Llevaba sentada por lo menos un cuarto de hora y empezaba a pensar que quizá su maleta tenía la culpa de todo el retraso, cuando el avión de pasajeros que vio por la ventanilla que había al otro lado de los generosos montículos florales (unos pechos casi tan grandes como la barriga que empollaban) de la durmiente pasajera que viajaría a su lado empezó a desplazarse hacia delante, con tal lentitud que a Daniella le costó darse cuenta de que su avión había empezado a dar marcha atrás. Al poco se detuvieron y así se quedaron hasta que Daniella empezó a pensar que habían ordenado al piloto que no despegara, bien porque iba a subir alguien a sacarla del avión o bien para darle tiempo a llegar al pasajero del asiento vacío. Entonces la aeronave vibró y empezó a avanzar, cogiendo velocidad poco a poco.

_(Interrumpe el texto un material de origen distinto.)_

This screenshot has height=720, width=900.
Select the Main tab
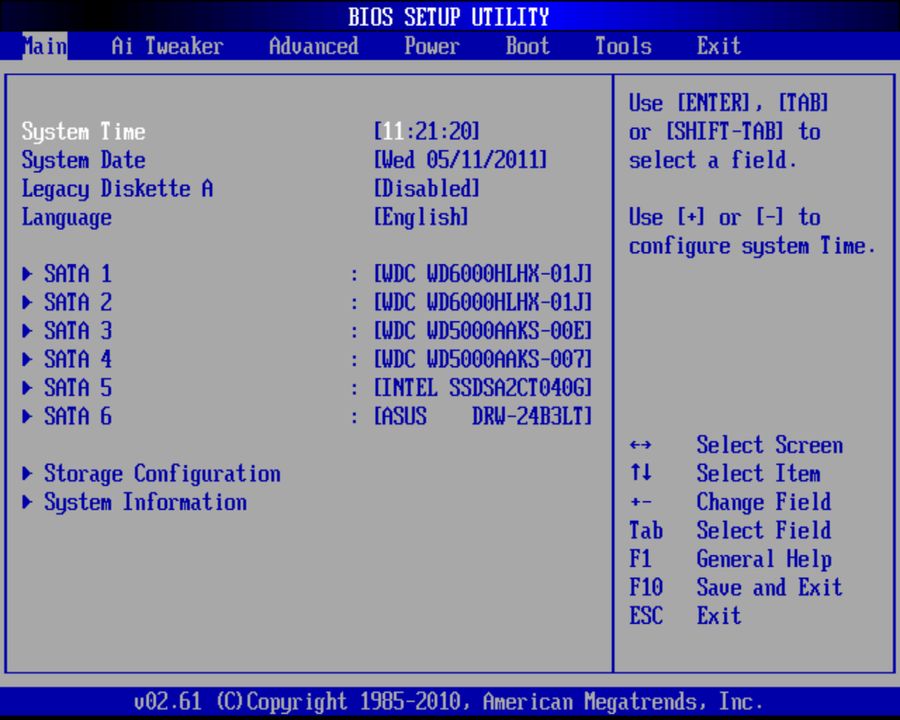pyautogui.click(x=44, y=46)
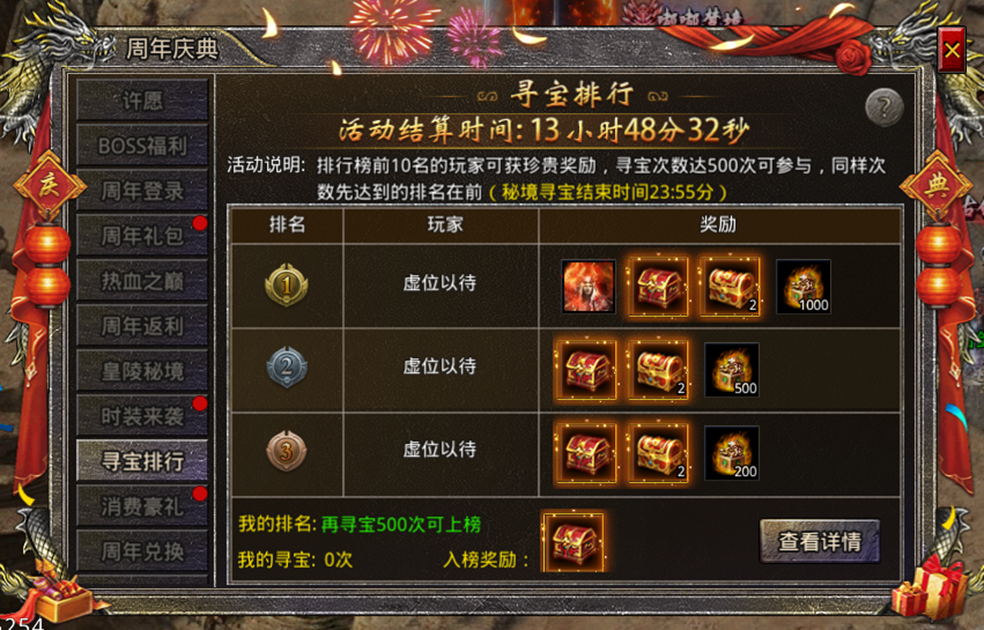Tap rank 1 flaming treasure 1000 reward
The width and height of the screenshot is (984, 630).
[x=803, y=286]
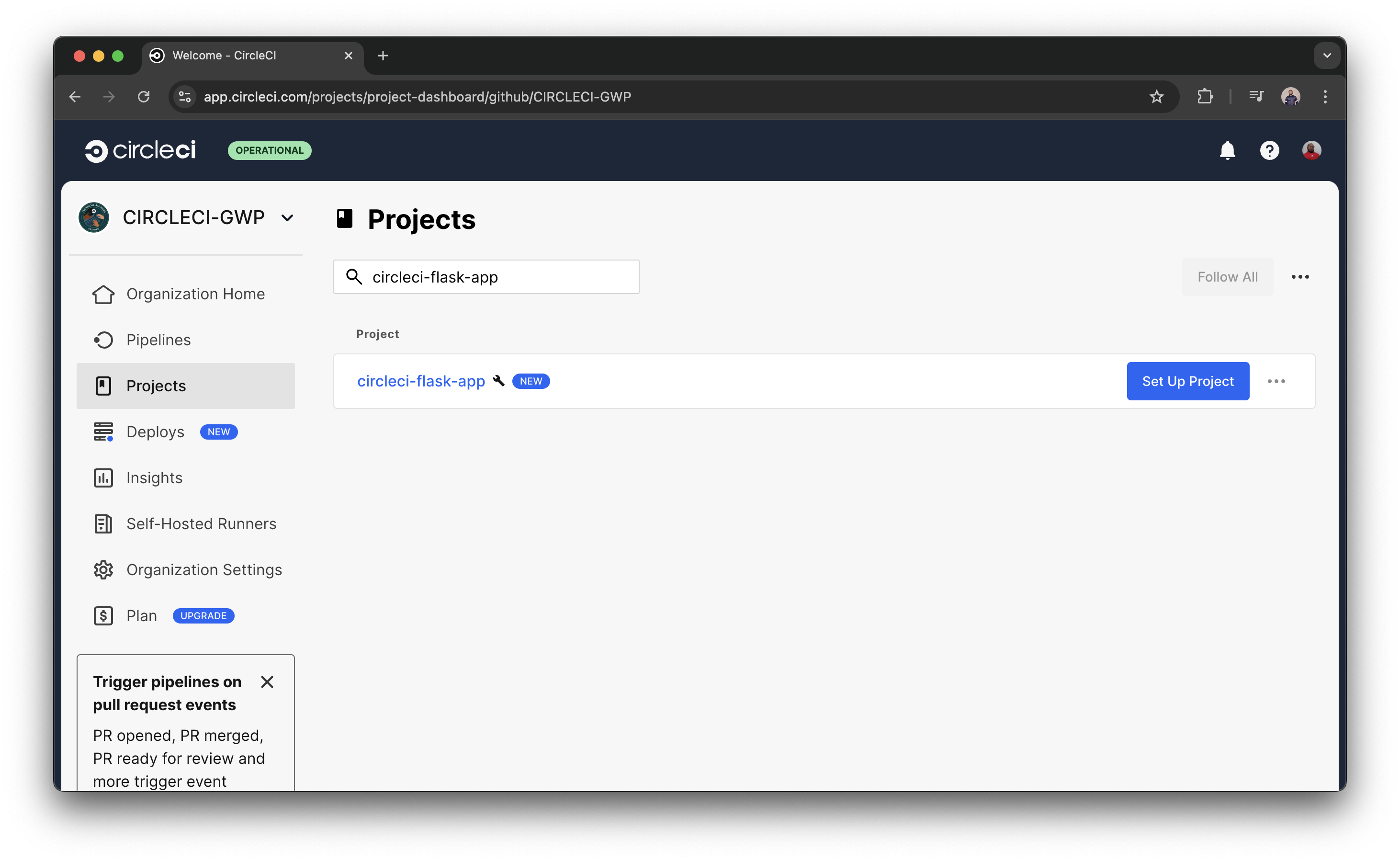Open Organization Settings gear icon

(103, 569)
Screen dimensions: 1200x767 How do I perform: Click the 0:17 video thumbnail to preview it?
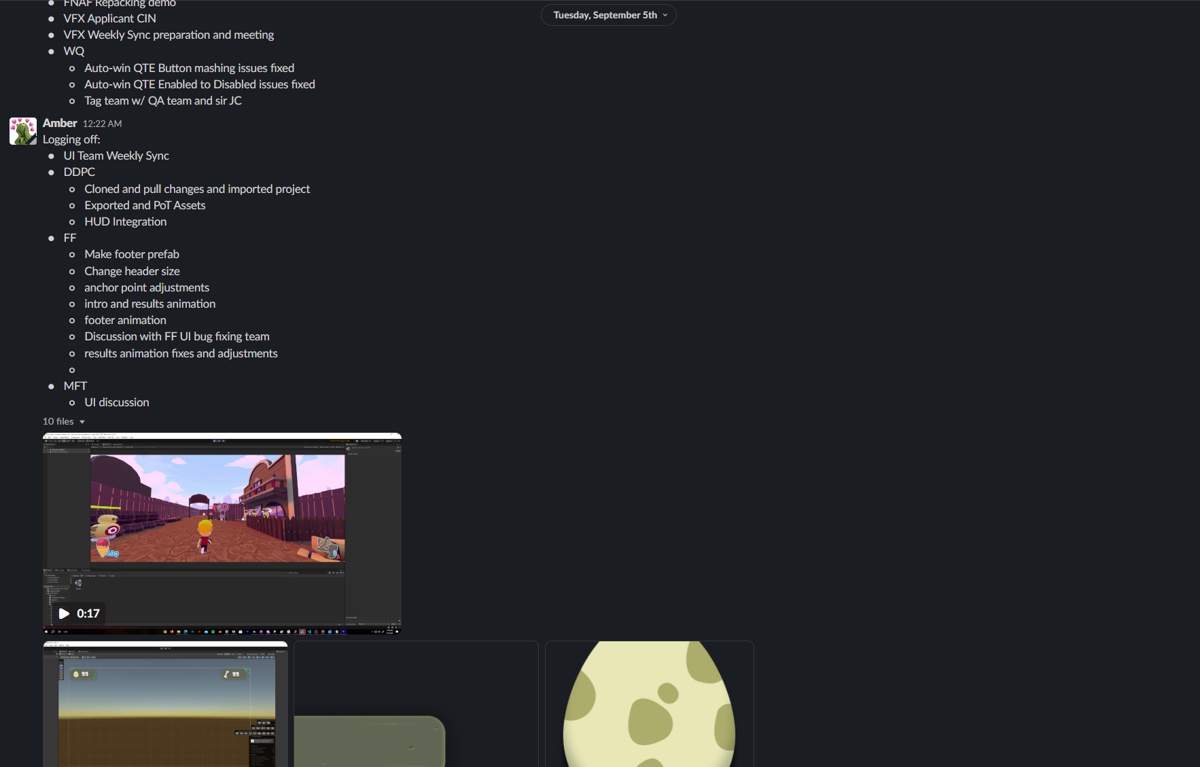pos(220,530)
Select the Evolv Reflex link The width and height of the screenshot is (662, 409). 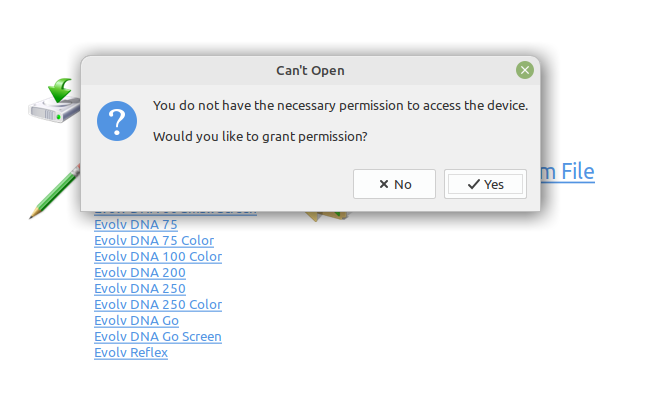pyautogui.click(x=131, y=353)
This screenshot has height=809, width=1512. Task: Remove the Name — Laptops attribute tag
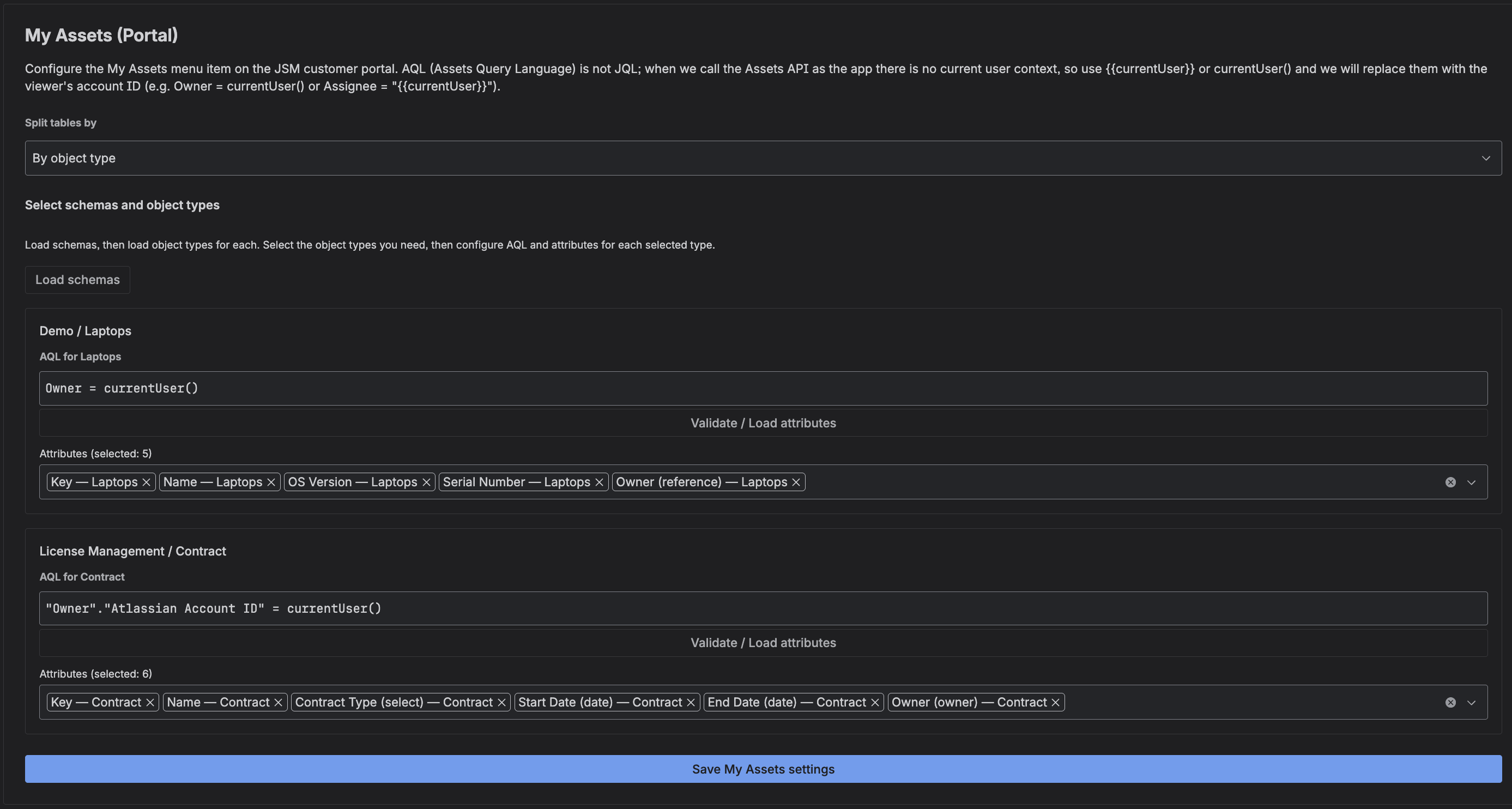point(271,482)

Daniella se agarró con tal fuerza a los reposabrazos para exhortar al avión a despegar que despertó a la pasajera de al lado.

—¿La primera vez, hijita? No va a pasar nada —le aseguró la mujer, que al instante fue cayendo en un sueño aún más profundo mientras el mundo se desvanecía en silencio y se iba encogiendo como exprimido por la ventanilla, como si desde las nubes estuvieran filmando la escena final de una película.

Ya estaban en pleno vuelo y el asiento que tenía delante de ella seguía desocupado. Lo podría haber ocupado Chrysteen, así se hubiera puesto a salvo. Daniella descolgó el teléfono que había acoplado en el asiento de enfrente, asumiendo que solo se salvaría ella. Lo activó con su tarjeta de crédito y le hizo saber a Nana que ya estaba en camino.

—Busca un hombre con tu nombre —dijo Nana, cuya voz se desvaneció antes de que Daniella pudiera preguntarle qué quería decir.

Cuatro horas después, cuando se despertó sobre el Adriático con la boca seca de una pesadilla en que su padre la recibía en el aeropuerto sosteniendo un afilado cuchillo, vio a un hombre moreno en mangas de camisa sosteniendo pegado a su pecho de vello hirsuto con sus brazos, cubiertos por una pelambre igual de espesa, un cartelito en el que ponía su nombre, al que le faltaba una «1». Daniella se hubiera reído de todas sus dudas o de saberse segura después de haber salido del país de no ser porque temía que el hombre pensara que se estaba burlando de él. No podría explicarse porque no hablaban el mismo idioma. A Daniella eso no tardó mucho en dejar de preocuparle. Estaba demasiado ocupada intentando ignorar el humo del tórrido y polvoriento coche a medida que avanzaban por las calles desde las que seguían viéndose los milenarios pilares que brillaban como dientes gigantescos. Al poco llegaron al puerto y al sempiternamente revuelto mar, por el que viajaría durante alrededor de otra hora más a bordo de un barco bamboleante hacia Nektarikos.